Téléphonie mobile : SpaceX investit 17 milliards $ dans de nouvelles fréquences pour Starlink
mardi 9 septembre 2025
Cette annonce illustre la course mondiale à la connectivité spatiale. Elle pourrait, à terme, influer sur les stratégies numériques en Afrique où Starlink est déjà présent, mais confronté à des défis d’accessibilité et de régulation.
SpaceX, la société d’Elon Musk qui détient le réseau satellitaire Starlink, a annoncé lundi 8 septembre le rachat pour 17 milliards $ de fréquences mobiles détenues par EchoStar aux États-Unis. L’opération vise, apprend-on, à accélérer le développement de la technologie dite « direct-to-cell », qui permet à un téléphone mobile de se connecter directement à un satellite sans passer par une antenne terrestre.
Selon les détails rapportés par plusieurs médias internationaux, le rachat annoncé concerne les licences de spectre AWS-4 et H-block, utilisées pour les communications mobiles et satellitaires. SpaceX paiera jusqu’à 8,5 milliards $ en numéraire et un montant équivalent en actions, tout en prenant en charge 2 milliards $ d’intérêts liés à la dette d’EchoStar jusqu’en 2027.
Pour EchoStar, qui croule sous une dette de 25 milliards $ et faisait l’objet d’une enquête de la Federal Communications Commission (FCC) pour non-utilisation de certaines fréquences, cette cession est un ballon d’oxygène. Quant à SpaceX, elle lui permet de combiner le spectre d’EchoStar avec ses satellites Starlink afin de faire progresser son projet de connectivité mobile par satellite, présenté comme un moyen de réduire les zones blanches.
L’accord ne se limite pas au transfert de fréquences. SpaceX et EchoStar ont également annoncé un partenariat commercial de long terme qui permettra aux abonnés de Boost Mobile, la marque prépayée d’EchoStar, d’accéder au futur service Starlink direct-to-cell via le réseau 5G de l’opérateur.

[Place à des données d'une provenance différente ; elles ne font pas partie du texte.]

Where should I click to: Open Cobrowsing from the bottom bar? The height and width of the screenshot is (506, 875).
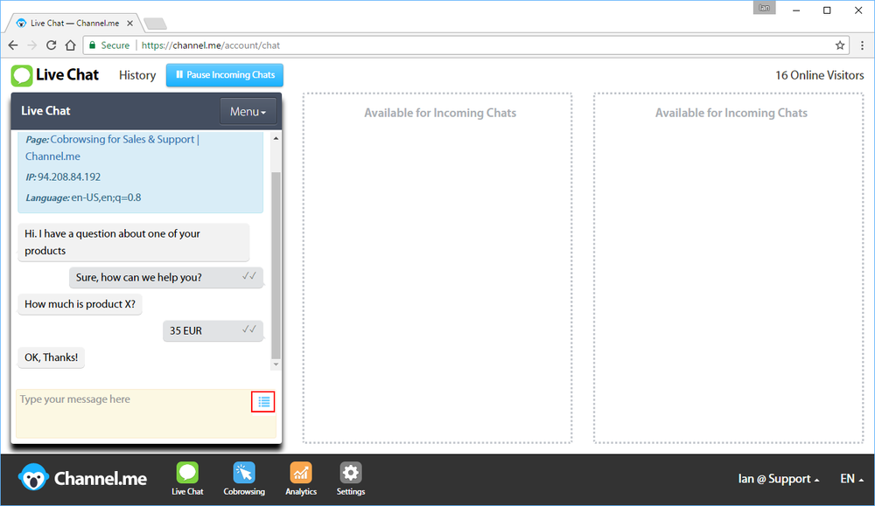click(244, 474)
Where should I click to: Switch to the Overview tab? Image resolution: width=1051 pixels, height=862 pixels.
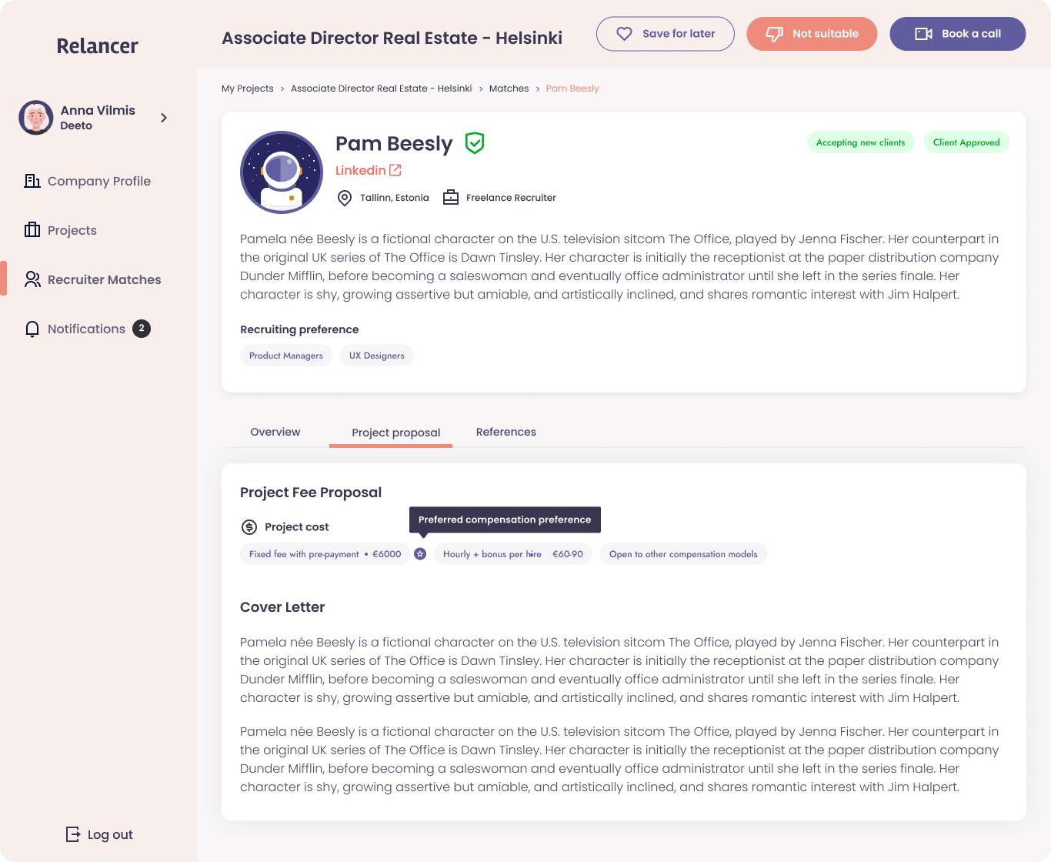click(275, 432)
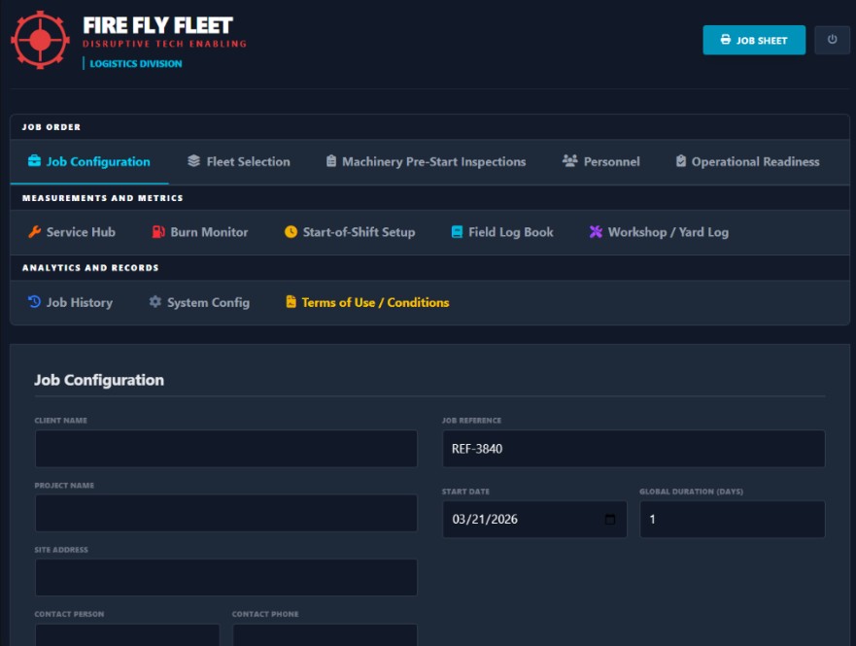This screenshot has width=856, height=646.
Task: Select the Service Hub wrench icon
Action: 33,232
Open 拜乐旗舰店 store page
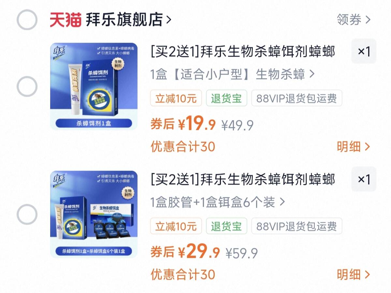 [128, 20]
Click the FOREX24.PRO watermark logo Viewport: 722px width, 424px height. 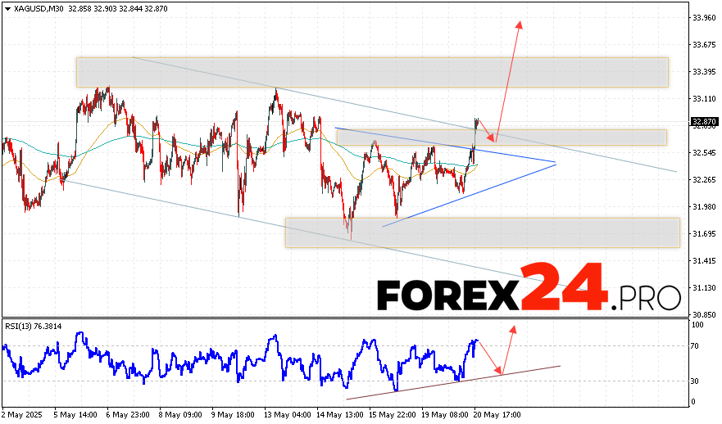[529, 288]
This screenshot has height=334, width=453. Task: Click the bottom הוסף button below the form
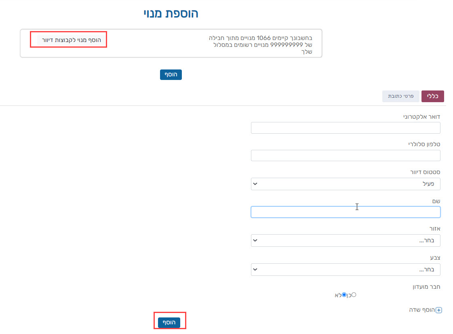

« Dans cette nouvelle étape […] SpaceX développera une nouvelle génération de satellites Starlink direct-to-cell, avec des performances accrues qui permettront d’améliorer la couverture pour les clients partout dans le monde. », a commenté Gwynne Shotwell, présidente et directrice de l’exploitation de SpaceX, précisant que les premiers satellites Starlink équipés de capacités direct-to-cell ont déjà permis « de connecter des millions de personnes dans des moments critiques — lors de catastrophes naturelles, pour joindre les secours ou leurs proches, ou lorsqu’elles se trouvaient hors réseau »
Le direct-to-cell, entre potentiel et défis
Si l’opération concerne d’abord les États-Unis, elle s’inscrit dans une dynamique mondiale qui touche aussi l’Afrique. Depuis 2023, Starlink y est présent dans plus de vingt pays, mais l’accès reste limité par le prix du matériel et des abonnements, qui dépassent souvent le revenu moyen des ménages. Le direct-to-cell pourrait changer cet équilibre en supprimant l’achat d’un kit de connexion, puisque n’importe quel téléphone mobile pourrait théoriquement se connecter directement aux satellites.
Des inconnues demeurent toutefois. On ne sait pas encore quel sera le coût d’un tel service pour l’utilisateur final ni comment il s’articulera avec les opérateurs de téléphonie mobile déjà en place. Les questions réglementaires restent également centrales, chaque pays devant autoriser l’usage des fréquences satellites pour des services mobiles.
Il sera également intéressant de voir l’impact d’une potentielle concrétisation de la technologie direct-to-cell sur le marché africain de l’Internet par satellite. Outre Starlink, d’autres acteurs avancent leurs pions, à l’image d’Eutelsat-OneWeb qui mise sur des solutions multi-orbites, ou encore de Lynk Global, AST SpaceMobile, Omnispace et Yahsat. Certains opérateurs nationaux, comme Nigcomsat au Nigeria, cherchent aussi à se positionner.
Selon la GSMA, l’Afrique subsaharienne comptait environ 320 millions d’abonnés à l’Internet mobile fin 2023, soit un taux de pénétration de 27 %. Pourtant, près de 710 millions de personnes, soit 60 % de la population, n’utilisaient toujours pas Internet mobile alors même qu’elles vivent dans des zones couvertes par un réseau. Parallèlement, la Banque mondiale estime qu’une augmentation de 10 % de la pénétration de l’Internet mobile en Afrique peut entraîner une augmentation du PIB par habitant de 2,5%.